There's a certain type of wine consumer who claim they are wine connoisseurs, but tend to limit themselves when it comes to exploring wines.  They have put limits on their wine tasting to either: 1.) Largest and fanciest wineries (because that means a fanciful built winery's wines have to be good, right?) or 2.) The consumer will only go to wineries where wines consistently get scores of 95 and above (because these consumer's think their palates are the same as Parker, Steiman, Laube, to name a few ...) and 3.) Newbies who will only visit wineries who produce just red wine while they ramble on and on  they hate Merlot, but ramble on and on about their prized bottle of Chateau Cheval Blanc.  
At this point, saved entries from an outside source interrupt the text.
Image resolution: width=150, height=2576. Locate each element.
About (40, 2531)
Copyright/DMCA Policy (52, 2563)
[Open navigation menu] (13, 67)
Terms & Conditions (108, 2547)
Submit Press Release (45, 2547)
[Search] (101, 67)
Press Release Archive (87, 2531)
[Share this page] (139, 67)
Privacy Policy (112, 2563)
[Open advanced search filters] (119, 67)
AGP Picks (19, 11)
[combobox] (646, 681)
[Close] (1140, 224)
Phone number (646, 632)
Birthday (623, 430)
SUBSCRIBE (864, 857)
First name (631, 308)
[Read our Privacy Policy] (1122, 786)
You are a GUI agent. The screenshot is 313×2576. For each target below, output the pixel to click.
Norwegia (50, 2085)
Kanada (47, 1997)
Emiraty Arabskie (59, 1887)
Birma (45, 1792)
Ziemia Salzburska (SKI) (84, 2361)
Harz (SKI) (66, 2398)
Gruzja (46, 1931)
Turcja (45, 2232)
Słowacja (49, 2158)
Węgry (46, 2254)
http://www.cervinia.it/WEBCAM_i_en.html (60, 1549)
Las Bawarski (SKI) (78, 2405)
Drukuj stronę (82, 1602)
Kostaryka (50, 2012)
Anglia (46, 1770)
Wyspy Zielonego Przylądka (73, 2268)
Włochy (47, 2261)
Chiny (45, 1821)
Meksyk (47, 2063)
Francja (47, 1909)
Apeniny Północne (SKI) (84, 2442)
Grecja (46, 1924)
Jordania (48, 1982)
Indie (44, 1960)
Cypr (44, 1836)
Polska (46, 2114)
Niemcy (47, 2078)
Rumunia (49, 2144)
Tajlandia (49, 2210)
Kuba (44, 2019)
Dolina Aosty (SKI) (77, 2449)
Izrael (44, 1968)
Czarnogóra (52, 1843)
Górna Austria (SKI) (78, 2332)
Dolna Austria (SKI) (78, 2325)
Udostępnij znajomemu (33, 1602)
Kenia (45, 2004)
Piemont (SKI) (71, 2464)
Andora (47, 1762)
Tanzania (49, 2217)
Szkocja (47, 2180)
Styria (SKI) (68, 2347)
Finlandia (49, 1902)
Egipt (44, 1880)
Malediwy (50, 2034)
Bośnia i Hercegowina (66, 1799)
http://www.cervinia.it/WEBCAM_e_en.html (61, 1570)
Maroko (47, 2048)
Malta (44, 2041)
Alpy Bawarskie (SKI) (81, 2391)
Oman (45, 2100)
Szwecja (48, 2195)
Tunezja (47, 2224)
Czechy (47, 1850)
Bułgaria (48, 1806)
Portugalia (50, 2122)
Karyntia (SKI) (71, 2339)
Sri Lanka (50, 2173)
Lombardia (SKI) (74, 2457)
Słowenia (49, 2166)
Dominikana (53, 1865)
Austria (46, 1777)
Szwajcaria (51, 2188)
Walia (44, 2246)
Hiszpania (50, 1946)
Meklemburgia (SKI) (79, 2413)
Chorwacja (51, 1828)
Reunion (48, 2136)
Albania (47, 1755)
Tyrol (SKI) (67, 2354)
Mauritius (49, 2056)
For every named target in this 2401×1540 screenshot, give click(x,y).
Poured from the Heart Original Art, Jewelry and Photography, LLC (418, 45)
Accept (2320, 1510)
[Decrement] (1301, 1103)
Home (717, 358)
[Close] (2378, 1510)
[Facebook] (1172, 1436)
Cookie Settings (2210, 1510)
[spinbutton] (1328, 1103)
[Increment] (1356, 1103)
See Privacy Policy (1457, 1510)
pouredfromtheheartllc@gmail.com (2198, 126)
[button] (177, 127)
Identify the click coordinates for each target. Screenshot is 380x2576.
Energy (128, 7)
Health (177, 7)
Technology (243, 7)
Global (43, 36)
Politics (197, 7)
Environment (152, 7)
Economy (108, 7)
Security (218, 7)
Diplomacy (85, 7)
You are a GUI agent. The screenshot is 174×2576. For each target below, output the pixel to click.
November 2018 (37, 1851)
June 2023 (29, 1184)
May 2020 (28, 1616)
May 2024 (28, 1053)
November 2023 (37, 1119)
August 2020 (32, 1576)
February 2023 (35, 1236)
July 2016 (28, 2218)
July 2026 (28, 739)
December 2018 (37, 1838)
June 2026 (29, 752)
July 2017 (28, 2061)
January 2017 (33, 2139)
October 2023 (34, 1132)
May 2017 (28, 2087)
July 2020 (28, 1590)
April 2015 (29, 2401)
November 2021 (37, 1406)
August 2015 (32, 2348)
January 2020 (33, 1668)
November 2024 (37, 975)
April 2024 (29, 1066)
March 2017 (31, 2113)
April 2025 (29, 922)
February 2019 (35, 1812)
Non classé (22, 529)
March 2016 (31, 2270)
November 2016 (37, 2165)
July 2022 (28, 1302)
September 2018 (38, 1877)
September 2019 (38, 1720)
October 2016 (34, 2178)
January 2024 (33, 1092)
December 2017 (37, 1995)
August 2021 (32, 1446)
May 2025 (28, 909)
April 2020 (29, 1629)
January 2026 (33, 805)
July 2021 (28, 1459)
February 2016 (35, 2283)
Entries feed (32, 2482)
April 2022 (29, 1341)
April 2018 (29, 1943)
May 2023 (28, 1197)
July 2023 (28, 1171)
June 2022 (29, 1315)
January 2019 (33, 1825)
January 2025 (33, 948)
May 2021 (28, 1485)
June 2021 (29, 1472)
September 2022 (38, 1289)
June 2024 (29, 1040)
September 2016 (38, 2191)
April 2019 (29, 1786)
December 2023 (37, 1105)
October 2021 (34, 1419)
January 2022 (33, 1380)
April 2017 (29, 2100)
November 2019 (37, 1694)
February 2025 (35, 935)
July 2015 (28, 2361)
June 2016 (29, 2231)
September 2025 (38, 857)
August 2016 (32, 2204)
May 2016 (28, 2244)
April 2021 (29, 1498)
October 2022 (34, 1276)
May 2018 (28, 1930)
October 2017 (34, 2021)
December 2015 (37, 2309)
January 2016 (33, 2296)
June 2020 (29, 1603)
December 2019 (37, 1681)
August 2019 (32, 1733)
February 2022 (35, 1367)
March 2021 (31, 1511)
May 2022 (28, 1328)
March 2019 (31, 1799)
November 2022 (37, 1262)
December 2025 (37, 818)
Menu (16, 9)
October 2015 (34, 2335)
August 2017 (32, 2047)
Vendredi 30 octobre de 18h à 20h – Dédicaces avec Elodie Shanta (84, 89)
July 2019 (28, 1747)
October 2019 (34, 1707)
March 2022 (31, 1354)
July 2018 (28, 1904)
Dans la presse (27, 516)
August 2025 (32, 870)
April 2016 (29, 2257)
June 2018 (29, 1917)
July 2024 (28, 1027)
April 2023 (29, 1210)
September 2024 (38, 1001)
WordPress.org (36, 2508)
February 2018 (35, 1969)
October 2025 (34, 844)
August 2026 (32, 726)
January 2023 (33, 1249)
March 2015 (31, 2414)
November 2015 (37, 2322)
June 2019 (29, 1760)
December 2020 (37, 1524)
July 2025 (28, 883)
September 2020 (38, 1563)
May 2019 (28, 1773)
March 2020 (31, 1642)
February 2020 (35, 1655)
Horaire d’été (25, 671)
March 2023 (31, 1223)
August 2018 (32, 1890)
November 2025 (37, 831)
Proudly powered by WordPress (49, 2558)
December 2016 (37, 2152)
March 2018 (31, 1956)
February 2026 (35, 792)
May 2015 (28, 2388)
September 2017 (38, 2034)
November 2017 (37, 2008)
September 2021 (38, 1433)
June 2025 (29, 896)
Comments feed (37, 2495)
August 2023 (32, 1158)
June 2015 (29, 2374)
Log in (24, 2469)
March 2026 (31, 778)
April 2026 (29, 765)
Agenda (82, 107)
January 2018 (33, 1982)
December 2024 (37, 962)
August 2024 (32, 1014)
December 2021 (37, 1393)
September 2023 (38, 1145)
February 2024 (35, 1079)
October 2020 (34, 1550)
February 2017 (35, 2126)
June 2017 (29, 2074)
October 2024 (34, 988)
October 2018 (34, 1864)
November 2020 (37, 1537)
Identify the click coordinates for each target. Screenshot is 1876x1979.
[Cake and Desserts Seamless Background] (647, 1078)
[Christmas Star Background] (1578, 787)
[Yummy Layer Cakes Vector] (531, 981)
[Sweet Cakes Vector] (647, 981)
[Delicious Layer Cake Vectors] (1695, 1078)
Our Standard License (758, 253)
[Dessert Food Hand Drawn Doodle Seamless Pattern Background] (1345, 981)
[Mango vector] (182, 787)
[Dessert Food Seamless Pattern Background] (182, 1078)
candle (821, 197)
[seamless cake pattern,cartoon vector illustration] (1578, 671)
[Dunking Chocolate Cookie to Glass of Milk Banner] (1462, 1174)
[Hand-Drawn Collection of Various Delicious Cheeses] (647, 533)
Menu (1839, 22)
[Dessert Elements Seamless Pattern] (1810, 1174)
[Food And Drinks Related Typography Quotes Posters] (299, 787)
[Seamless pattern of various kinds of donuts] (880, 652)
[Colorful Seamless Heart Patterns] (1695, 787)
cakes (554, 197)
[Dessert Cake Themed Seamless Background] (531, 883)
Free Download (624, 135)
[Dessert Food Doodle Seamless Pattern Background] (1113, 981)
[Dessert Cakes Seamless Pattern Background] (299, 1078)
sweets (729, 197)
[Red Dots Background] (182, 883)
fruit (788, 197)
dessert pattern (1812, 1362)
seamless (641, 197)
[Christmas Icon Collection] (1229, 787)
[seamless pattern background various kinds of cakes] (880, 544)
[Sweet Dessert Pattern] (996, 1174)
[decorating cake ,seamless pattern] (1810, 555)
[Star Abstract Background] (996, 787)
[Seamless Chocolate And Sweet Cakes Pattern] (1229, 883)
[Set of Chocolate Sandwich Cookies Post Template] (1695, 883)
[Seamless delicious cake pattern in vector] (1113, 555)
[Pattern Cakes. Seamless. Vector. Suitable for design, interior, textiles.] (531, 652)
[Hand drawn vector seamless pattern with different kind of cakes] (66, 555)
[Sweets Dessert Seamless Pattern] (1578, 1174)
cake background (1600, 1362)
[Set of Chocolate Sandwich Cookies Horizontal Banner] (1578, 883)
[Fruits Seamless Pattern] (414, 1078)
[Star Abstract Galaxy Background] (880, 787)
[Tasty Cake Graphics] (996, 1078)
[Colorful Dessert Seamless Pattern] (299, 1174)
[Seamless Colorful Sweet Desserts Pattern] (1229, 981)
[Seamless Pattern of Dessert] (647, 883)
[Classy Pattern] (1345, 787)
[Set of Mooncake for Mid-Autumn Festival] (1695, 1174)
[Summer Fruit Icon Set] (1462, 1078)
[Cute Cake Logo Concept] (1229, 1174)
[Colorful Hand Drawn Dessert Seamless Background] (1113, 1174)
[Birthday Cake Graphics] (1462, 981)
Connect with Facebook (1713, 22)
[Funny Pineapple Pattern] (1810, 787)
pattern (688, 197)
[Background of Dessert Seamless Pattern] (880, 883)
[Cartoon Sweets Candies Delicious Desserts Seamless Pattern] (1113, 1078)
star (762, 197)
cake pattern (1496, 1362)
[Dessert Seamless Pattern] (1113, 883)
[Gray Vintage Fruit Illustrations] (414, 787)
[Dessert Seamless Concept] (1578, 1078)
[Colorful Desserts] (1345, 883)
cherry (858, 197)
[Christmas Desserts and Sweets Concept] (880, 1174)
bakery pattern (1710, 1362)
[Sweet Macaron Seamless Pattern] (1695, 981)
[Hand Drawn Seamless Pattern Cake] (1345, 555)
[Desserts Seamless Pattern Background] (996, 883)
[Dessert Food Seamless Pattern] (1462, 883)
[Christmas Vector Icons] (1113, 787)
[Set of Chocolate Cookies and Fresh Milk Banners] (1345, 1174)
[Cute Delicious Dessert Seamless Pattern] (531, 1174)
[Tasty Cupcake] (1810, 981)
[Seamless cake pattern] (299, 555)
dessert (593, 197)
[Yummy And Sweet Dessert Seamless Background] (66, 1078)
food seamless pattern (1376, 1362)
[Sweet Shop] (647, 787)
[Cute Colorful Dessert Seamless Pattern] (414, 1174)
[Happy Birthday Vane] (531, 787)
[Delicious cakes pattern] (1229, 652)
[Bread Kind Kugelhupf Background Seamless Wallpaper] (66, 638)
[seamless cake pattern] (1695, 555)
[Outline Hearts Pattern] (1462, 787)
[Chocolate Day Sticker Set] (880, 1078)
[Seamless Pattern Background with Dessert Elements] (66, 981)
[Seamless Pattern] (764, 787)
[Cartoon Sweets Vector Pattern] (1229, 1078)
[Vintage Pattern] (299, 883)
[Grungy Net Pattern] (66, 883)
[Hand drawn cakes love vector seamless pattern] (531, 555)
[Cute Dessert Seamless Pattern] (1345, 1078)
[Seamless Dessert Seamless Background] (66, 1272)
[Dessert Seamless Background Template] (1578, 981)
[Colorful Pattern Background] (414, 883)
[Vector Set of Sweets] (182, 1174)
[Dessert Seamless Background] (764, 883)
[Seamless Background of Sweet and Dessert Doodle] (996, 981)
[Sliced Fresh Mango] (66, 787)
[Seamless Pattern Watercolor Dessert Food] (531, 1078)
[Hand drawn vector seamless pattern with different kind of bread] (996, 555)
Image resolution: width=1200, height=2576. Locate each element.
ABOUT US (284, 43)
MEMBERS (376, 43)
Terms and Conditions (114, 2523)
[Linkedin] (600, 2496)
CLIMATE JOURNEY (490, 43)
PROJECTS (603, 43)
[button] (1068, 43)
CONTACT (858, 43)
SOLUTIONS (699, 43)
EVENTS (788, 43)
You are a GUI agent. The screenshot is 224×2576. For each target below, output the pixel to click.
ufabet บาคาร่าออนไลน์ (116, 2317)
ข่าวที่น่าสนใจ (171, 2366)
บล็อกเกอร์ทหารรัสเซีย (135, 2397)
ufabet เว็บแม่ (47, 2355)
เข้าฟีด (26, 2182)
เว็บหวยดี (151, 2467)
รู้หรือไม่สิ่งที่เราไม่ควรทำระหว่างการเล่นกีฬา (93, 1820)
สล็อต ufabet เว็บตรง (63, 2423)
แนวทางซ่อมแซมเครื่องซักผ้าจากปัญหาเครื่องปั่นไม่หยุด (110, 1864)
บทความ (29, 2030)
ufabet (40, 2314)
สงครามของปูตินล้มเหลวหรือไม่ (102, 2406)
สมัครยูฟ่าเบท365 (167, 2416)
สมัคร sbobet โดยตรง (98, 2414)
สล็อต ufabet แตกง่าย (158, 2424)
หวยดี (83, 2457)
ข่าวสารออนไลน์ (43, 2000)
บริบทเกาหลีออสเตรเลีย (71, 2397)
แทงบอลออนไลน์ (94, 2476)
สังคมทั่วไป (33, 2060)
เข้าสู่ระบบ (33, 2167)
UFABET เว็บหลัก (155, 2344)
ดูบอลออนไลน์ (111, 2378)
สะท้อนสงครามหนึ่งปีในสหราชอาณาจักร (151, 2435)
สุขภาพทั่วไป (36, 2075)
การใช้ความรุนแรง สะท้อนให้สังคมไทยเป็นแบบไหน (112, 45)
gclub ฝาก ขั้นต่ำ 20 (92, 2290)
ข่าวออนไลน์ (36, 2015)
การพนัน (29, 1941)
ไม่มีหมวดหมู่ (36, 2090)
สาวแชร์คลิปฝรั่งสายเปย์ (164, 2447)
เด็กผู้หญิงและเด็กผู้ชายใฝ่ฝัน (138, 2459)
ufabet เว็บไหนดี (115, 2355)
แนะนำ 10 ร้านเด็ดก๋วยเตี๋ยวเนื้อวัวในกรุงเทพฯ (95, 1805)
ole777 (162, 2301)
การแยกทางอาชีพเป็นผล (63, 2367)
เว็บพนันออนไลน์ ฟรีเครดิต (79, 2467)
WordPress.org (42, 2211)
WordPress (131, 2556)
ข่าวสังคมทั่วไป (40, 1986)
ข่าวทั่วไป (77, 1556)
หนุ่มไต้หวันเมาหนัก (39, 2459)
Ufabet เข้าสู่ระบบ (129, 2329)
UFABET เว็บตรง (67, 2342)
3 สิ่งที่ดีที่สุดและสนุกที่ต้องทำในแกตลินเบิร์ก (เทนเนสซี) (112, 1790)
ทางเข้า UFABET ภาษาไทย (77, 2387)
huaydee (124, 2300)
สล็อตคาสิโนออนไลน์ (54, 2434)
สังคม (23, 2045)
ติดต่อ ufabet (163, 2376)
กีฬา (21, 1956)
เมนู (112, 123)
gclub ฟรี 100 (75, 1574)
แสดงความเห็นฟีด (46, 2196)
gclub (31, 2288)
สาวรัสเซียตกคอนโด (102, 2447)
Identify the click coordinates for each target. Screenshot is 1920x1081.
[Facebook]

Is this what you mean by "small people," Fran Lebowitz? It seems to me that if you tout yourself as a wine connoisseur, then your mind should be open, instead of closed, to being adventurous about wines. Who knows when the small garagista you ignored may be the next highest scoring wine and now you won't be able to have one of their rare and limited treasures in your cellar, let alone bragging rights of stating to your friends, "I knew them when ..."

I try to tell people all the time not to limit their palate if they are truly a wine lover.  An example: I am not a huge fan of Semillon. I prefer it when blended with Sauvignon Blanc or even  when paired with food, but for me to request a glass of Semillon I won't do it. However - - when out tasting and if there is a sample to be poured of Semillon, I always-always-always try it. One never knows that someday I may encounter a Semillon that I will truly enjoy. Dammit, I don't like that chocolate wine crap either, but I sampled it, and kept an open mind. Conclusion. I like chocolate. I like wine. I just want to keep them separate.

Now there are a faction of folk who need to polish up their manners. Name dropping is tedious. Okay, so you don't have to keep bragging over and over to the tasting room staff that the winemaker is your very best friend or you dated Robert Mondavi's neighbor's sister's housekeeper's fourth cousin, either. When there is a crowd of visitors at a winery and in line to taste, don't keep blabbing and hogging the winemaker or attendant pouring the wine. Step aside and let others have their turn. If you are invited to attend a very special event and you are also in the wine industry, leave your bragging at home. Don't schlep your ribbons, trophies, diplomas, etc and try to make the event all about you. Create your own event during your own time and then make it all about you. 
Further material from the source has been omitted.